Loans, Coventry and the turning point
Temporary moves to Swansea and Coventry gave him minutes but not permanence.
It was the permanent switch to Coventry that changed everything. Given licence to be the main striker in the Championship, Gyokeres bulked up, sharpened his finishing and found a confidence that only consistent responsibility can create.
Goals flowed, celebrations were born, and the mask he perfected in the Sky Blues era became the emblem of a player transformed by belief and hard work.
From Coventry to Sporting to Arsenal
Sporting CP amplified what Coventry started: he became a physical force who combined pace, power and ruthless anticipation.
That form earned Arsenal’s cheque and the spotlight he’d been denied earlier.
Even during a goal drought in North London his work rate and team-first attitude were praised, traits rooted in the Brighton days when he learned to help the team defensively and move intelligently off the ball. Brighton’s academy shaped his qualities; other clubs simply gave him the stage.
Verdict
This is not a simple tale of a club failing a player. It is a case of timing, role and opportunity. Brighton identified the talent early, but survival priorities and a different positional plan delayed Gyokeres’ evolution into a striker.
When circumstances aligned elsewhere, the responsibility at Coventry, the upgrade at Sporting, he became the finisher the scouts always glimpsed.
Brighton can claim part credit for his education; the rest belongs to a player who demanded the stage and then seized it.

*-*-*

What is expected - List every club the passage on Gyokeres says he played for. The rows that come after this passage have nothing to do with it.

Dataset content -
*-*-*

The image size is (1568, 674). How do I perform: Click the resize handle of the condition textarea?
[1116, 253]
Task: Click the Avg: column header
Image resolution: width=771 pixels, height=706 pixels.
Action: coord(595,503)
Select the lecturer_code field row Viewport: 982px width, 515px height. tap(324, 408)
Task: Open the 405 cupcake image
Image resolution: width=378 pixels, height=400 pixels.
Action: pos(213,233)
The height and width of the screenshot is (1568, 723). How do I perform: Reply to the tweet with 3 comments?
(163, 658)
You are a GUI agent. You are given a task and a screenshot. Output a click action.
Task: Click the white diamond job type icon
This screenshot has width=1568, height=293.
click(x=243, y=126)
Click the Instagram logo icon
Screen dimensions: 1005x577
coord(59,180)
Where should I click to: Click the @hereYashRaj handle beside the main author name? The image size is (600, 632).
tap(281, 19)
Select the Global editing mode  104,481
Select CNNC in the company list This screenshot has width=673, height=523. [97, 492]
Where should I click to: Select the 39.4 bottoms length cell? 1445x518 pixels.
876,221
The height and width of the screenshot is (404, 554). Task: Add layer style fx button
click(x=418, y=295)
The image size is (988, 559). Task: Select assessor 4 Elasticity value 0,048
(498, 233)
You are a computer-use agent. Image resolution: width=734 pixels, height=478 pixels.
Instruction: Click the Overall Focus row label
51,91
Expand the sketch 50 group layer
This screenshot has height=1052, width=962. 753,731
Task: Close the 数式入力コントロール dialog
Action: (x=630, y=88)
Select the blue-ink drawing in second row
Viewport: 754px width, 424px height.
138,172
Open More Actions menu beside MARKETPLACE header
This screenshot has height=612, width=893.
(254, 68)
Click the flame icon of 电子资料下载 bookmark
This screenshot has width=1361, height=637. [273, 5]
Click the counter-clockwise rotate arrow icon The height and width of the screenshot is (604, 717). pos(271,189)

*-*-*

Answer for the task - Brighton, Swansea, Coventry, Sporting CP, Arsenal